# Futterkorb (Schlaufenmontage) + Pose?



## Philla (19. Juni 2009)

Hallo Boardies,

habe mal eine frage gibt es eine möglichkeit mit Futterkorb

(Schlaufenmontage) zu angeln und trotzdem eine Pose als 

bissanzeiger zu befestigen? Oder gibt es da keine möglichkeit, 

weil der Futterkorb viel zu schwer ist ?

würde mich über ein paar Antworten sehr freuen.

Gruß,

Phillip


----------



## duck_68 (19. Juni 2009)

*AW: Futterkorb (Schlaufenmontage) + Pose?*

Was soll das bringen??? Entweder man fischt mit Futterkorb an der Feeder oder Schwingspitze oder mit Schwimmer, aber nicht mit beidem gleichzeitig.


----------



## Philla (19. Juni 2009)

*AW: Futterkorb (Schlaufenmontage) + Pose?*

das bringt das man was zu gucken hat ;-D


ausserdem habe ich lediglich gefragt ob es geht!


----------



## Jens0883 (19. Juni 2009)

*AW: Futterkorb (Schlaufenmontage) + Pose?*

Klar kannst du das so fischen. Der Korb+ Vorfach liegt auf Grund. Dann musst du nur genau ausloten und los gehts.


----------



## slowhand (19. Juni 2009)

*AW: Futterkorb (Schlaufenmontage) + Pose?*

Das geht super, habe ich auch schon gemacht! Natürlich liegt die Montage auf Grund. Die Bissanzeige ist wesentlich feiner, als wenn der Fisch erst die Strecke vom Köder bis zur Rutenspitze überbrücken muß. Ist auch sehr gut geeignet, wenn man hinter einer abfallenden Kante angelt, da bei einer normalen Feedermontage die Schnur über die Kante abgelenkt würde. Mit der Pose aber kein Problem!
Ich habe das letztes Jahr mal aus Spaß ausprobiert und war begeistert. Geht allerdings nicht bei starker Strömung, weil die Pose unter Wasser gedrückt wird und wenn man eine bauchige Pose mit mehr Tragkraft nehmen würde, wäre es mit der feinen Bissanzeige wieder vorbei.
Einfach mal ausprobieren, macht Spaß!


----------



## Philla (19. Juni 2009)

*AW: Futterkorb (Schlaufenmontage) + Pose?*

Danke für die Antworten 

Könntet ihr mir dazu vielleicht mal eine Montage zeigen?
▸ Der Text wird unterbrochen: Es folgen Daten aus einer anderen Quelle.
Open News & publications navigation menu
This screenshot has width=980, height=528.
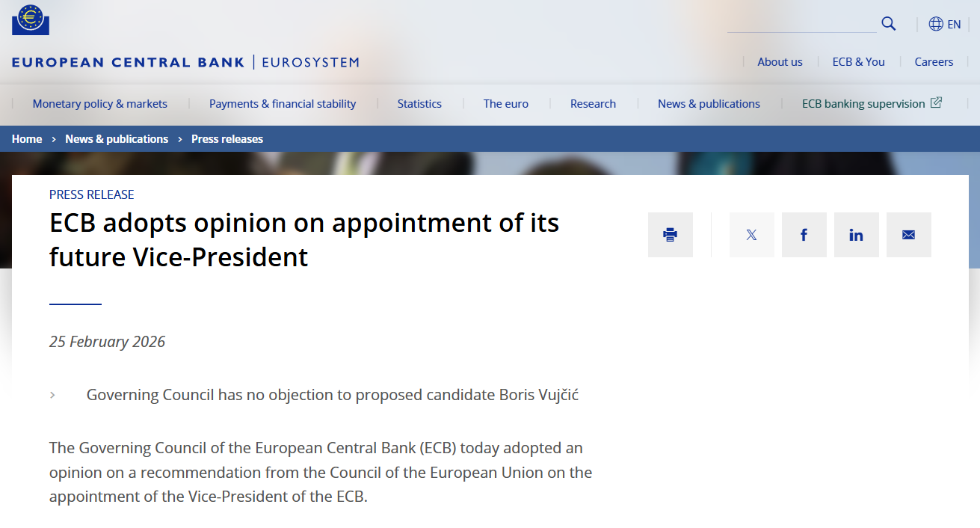point(709,104)
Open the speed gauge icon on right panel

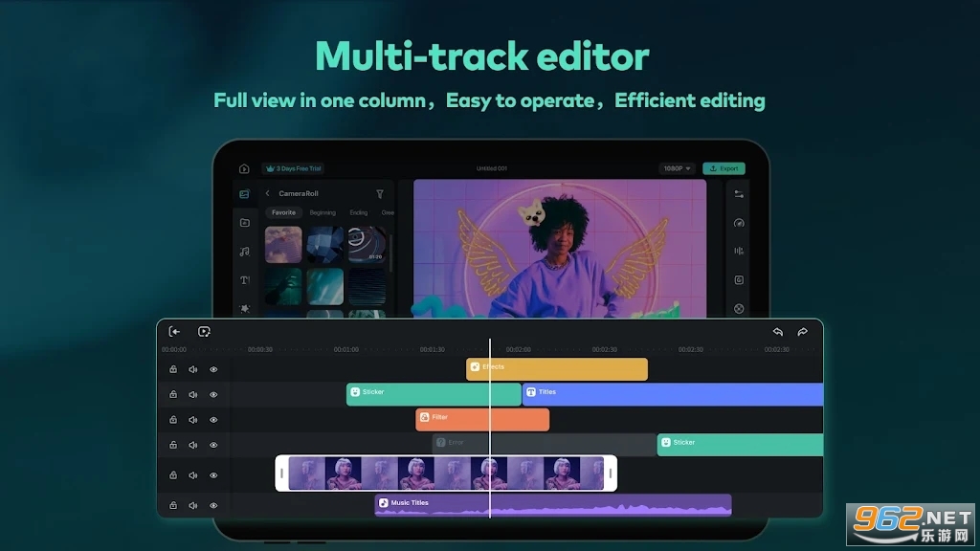click(x=739, y=223)
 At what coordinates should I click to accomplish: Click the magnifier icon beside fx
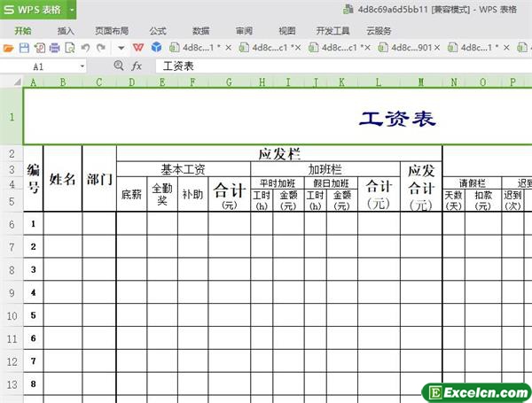[x=119, y=66]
Und vielleicht folgende angeben:

- Hakengröße? [für Weißfische, Schleien und Karpfen vielleicht gibt es da ja einen Mittelpunkt, habe in letzter zeit so wenig gefangen das ich mit allem zufrieden wäre .]
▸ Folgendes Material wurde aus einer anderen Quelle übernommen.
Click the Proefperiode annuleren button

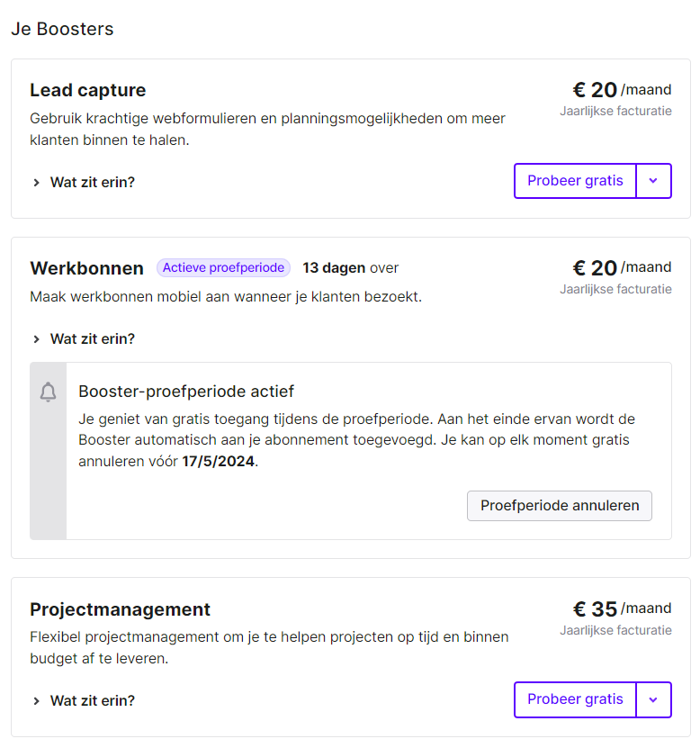(560, 506)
- Was für eine Pose? und welches Gewicht?

- Vorfachlänge

- Gewicht des Futterkorbs?

- Welches Futter?

Daten zum See:

Fläche: ca. 5 ha

max Tiefe 16m

Untergrund: Sandig, nährstoffarm

Fischbestand: Aal, Hecht, Zander, Karpfen (auch Satzis), Schlei, Rapfen, Barsch, Weisfisch jeglicher Art.

Gruß,

Phillip


----------



## Tobi94 (19. Juni 2009)

*AW: Futterkorb (Schlaufenmontage) + Pose?*

Haken würde ich 12 nehmen.
Vorfach: kein Ahnung
Gewicht vom Korb: so gering wie möglich
Futter: hängt vom gefanangenen Fisch ab (Bei Rotaugen z.B. spezielles Rotaugenfutter und dann noch Maden rein machen)


----------



## Philla (19. Juni 2009)

*AW: Futterkorb (Schlaufenmontage) + Pose?*

Jemand Vielleicht ein Bild von der Montage?

Oder eine Zeichnung?


----------



## Koalabaer (19. Juni 2009)

*AW: Futterkorb (Schlaufenmontage) + Pose?*

@Philla
Also wenn du in letzter Zeit sooo...wenig gefangen hast,vielleicht erstmal die bewährten Methoden probieren!Feedern OHNE Pose!
Zu deinen vielen anderen Fragen:ja ich weiß,hörst du nicht gerne...in der Suche einfach Feedern eingeben,OK?
Petri,Jörg


----------